Accurately solving time-dependent partial differential equations (PDEs) with neural networks remains challenging due to long-time error accumulation and the difficulty of enforcing general boundary conditions. We introduce TENG-BC, a high-precision neural PDE solver based on the Time-Evolving Natural Gradient, designed to perform under general boundary constraints. At each time step, TENG-BC performs a boundary-aware optimization that jointly enforces interior dynamics and boundary conditions, accommodating Dirichlet, Neumann, Robin, and mixed types within a unified framework. This formulation admits a natural-gradient interpretation, enabling stable time evolution without delicate penalty tuning. Across benchmarks over diffusion, transport, and nonlinear PDEs with various boundary conditions, TENG-BC achieves solver-level accuracy under comparable sampling budgets, outperforming conventional solvers and physics-informed neural network (PINN) baselines.

Figures (14)

• Figure 1: Overview of the boundary-aware TENG-BC update. The neural representation is advanced by solving a unified least-squares problem that enforces both interior dynamics and boundary constraints. Different boundary types are incorporated through the same optimization operator, which is repeatedly applied to realize temporal evolution.
• Figure 2: Performance of TENG-BC on heat equation with different boundary conditions.(a) TENG-Heun predictions at $T=1.0$ are shown with analytic references and pointwise error maps. (b) Per-time-step relative $L^2$-error comparison among TENG-BC variants and other reference solvers.
• Figure 3: Performance of TENG-BC on the two-dimensional transport equation with nonzero dirichlet boundary.

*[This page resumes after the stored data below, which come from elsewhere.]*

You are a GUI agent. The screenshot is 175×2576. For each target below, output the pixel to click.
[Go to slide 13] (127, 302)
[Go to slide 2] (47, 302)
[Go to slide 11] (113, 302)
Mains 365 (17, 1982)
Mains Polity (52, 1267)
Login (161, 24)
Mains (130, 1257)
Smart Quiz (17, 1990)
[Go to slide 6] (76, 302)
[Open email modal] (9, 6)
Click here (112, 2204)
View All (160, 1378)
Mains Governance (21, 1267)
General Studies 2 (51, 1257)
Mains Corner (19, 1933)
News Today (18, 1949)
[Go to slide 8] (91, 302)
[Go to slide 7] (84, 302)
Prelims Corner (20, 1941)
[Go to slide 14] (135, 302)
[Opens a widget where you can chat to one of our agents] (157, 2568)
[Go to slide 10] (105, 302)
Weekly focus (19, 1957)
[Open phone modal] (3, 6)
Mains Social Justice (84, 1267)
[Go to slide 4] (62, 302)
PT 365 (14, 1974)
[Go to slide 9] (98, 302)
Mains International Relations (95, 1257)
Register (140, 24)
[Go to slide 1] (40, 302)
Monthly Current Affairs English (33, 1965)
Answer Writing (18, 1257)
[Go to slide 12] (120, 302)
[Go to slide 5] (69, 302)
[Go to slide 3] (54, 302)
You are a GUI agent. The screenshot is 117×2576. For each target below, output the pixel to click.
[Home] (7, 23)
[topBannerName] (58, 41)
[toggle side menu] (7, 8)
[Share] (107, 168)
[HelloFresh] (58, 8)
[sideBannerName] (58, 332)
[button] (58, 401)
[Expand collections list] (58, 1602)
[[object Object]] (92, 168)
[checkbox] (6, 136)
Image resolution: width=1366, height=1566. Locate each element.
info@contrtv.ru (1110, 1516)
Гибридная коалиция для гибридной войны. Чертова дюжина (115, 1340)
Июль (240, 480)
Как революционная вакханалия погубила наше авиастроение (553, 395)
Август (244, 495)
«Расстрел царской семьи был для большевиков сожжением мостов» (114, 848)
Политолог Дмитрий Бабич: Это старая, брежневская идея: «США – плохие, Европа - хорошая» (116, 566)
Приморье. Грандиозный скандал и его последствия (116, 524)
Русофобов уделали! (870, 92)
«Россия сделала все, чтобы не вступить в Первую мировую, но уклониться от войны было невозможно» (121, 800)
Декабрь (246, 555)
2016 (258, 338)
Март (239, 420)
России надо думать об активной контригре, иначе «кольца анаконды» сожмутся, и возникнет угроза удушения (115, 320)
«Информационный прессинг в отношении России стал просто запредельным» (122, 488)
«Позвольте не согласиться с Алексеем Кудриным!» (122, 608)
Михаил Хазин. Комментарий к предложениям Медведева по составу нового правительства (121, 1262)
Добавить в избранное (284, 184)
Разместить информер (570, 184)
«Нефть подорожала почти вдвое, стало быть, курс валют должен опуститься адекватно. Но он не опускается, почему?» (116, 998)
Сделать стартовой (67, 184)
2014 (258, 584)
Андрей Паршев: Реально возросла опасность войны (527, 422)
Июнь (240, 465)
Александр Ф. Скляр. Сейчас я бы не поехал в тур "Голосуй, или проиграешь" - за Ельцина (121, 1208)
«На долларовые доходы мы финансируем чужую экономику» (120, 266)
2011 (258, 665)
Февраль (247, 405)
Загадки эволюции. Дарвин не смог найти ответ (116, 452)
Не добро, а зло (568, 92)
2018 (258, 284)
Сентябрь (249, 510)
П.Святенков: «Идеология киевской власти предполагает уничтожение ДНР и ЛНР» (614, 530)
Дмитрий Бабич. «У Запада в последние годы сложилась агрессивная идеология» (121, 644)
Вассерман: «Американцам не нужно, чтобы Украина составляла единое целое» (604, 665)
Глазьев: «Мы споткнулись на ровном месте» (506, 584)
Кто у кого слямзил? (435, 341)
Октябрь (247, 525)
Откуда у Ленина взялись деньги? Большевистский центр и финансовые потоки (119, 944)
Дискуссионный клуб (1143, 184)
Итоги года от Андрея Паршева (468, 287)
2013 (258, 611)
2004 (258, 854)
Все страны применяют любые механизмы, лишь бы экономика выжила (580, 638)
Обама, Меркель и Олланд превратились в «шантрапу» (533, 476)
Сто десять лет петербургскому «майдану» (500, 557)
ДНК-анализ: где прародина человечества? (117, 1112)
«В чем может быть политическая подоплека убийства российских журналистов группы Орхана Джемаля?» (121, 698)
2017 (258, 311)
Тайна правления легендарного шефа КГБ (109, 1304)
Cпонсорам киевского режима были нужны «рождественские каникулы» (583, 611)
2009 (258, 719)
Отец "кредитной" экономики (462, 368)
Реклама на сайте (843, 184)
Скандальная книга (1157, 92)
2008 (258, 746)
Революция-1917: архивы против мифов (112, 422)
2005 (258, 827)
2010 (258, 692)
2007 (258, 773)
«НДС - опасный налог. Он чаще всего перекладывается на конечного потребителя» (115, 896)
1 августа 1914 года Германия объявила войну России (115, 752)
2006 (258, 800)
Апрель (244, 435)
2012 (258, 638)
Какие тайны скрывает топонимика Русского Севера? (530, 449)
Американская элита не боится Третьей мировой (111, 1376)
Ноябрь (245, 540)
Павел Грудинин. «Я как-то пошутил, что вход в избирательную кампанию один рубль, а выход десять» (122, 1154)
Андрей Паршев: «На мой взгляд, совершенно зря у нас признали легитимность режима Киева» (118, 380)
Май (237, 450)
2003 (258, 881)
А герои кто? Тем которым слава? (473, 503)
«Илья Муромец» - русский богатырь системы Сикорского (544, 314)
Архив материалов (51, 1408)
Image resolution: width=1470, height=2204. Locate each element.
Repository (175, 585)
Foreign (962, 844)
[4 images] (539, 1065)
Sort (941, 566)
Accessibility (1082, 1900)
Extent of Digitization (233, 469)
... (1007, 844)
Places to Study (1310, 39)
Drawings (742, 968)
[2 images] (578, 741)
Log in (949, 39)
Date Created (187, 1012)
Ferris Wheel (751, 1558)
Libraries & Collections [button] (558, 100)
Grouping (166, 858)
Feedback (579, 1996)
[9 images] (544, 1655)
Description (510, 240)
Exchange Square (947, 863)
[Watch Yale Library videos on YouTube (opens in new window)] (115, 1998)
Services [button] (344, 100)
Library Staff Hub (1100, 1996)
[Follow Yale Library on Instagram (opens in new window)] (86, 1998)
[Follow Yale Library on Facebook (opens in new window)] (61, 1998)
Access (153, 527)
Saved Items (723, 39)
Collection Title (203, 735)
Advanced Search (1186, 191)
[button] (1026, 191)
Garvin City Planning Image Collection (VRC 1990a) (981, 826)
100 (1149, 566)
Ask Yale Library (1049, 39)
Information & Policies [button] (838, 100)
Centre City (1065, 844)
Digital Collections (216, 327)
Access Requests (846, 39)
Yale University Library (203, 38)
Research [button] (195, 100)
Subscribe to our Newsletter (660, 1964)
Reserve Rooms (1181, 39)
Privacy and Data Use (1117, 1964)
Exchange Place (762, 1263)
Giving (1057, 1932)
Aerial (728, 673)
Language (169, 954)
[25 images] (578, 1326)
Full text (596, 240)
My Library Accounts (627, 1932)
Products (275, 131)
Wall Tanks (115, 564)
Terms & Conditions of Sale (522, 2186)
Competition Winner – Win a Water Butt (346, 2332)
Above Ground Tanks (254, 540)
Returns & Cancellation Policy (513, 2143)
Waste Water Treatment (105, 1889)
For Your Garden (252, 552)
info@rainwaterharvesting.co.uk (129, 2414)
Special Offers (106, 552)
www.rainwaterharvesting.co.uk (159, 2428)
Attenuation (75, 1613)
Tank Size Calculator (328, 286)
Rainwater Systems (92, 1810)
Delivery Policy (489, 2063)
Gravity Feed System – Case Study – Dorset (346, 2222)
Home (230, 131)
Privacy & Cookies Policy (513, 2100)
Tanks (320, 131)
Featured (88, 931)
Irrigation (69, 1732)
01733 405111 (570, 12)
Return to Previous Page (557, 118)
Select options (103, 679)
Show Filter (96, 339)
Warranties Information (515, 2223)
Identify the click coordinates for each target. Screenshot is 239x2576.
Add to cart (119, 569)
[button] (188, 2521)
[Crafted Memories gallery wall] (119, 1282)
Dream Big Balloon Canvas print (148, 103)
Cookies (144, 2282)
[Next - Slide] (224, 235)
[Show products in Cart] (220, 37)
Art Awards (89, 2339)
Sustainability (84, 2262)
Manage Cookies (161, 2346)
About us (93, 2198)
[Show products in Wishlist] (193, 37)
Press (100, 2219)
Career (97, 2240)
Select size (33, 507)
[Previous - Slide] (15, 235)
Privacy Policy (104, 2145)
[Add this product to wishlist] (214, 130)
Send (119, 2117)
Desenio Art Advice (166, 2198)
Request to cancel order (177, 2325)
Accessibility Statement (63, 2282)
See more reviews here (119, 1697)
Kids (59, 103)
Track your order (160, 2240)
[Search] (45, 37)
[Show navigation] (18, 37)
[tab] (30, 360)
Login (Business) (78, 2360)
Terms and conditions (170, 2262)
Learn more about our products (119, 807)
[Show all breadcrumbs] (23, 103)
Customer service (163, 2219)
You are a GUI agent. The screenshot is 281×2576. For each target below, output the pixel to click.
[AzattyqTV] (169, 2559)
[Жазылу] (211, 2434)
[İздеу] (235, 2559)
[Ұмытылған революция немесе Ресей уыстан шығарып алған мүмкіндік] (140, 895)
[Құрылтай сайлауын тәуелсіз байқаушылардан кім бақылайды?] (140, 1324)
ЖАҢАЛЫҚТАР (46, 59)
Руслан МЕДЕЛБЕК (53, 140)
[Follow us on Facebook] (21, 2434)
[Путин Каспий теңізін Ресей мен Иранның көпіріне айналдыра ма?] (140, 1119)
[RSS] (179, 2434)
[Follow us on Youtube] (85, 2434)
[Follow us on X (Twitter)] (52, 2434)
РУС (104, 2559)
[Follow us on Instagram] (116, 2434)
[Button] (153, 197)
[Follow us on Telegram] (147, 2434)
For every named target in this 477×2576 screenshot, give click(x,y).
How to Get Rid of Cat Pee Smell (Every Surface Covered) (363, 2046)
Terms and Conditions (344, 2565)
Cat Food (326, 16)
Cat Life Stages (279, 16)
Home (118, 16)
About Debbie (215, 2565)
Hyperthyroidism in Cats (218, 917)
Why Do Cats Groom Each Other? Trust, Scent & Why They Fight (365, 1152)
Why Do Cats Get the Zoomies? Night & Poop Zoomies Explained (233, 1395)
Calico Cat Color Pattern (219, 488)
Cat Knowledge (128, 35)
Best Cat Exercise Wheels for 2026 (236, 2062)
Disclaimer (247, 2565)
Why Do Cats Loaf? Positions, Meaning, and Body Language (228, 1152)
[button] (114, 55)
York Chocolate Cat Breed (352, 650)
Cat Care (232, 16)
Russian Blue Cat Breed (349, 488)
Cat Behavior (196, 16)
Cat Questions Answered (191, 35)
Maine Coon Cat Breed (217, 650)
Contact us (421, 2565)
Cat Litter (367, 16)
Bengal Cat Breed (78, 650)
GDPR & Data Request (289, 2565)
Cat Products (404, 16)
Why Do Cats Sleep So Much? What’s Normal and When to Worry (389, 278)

Comparison of per-time-step relative $L^2$-error among TENG-BC variants, PINN, and FEM baselines.
• Figure 4: Performance of TENG-BC on the Burgers equation with periodic boundary.(a) Predicted solutions by TENG-Heun at representative time steps. (b) Discrepancies between TENG-Heun and FEM solutions across multiple spatial resolutions (c) the scaling trend of discrepancies. between TENG-Heun and FEM solutions at $T = 4$. (d) Pairwise $L^2$ discrepancies among TENG-Heun, FEM-256, and spectral-1024 solvers.
• Figure 5: Comparison between the exact solution and the TENG-BC prediction for the heat equation with dirichlet boundary at representative time instances. Top: exact solution. Middle: solution obtained by TENG-BC. Bottom: absolute error.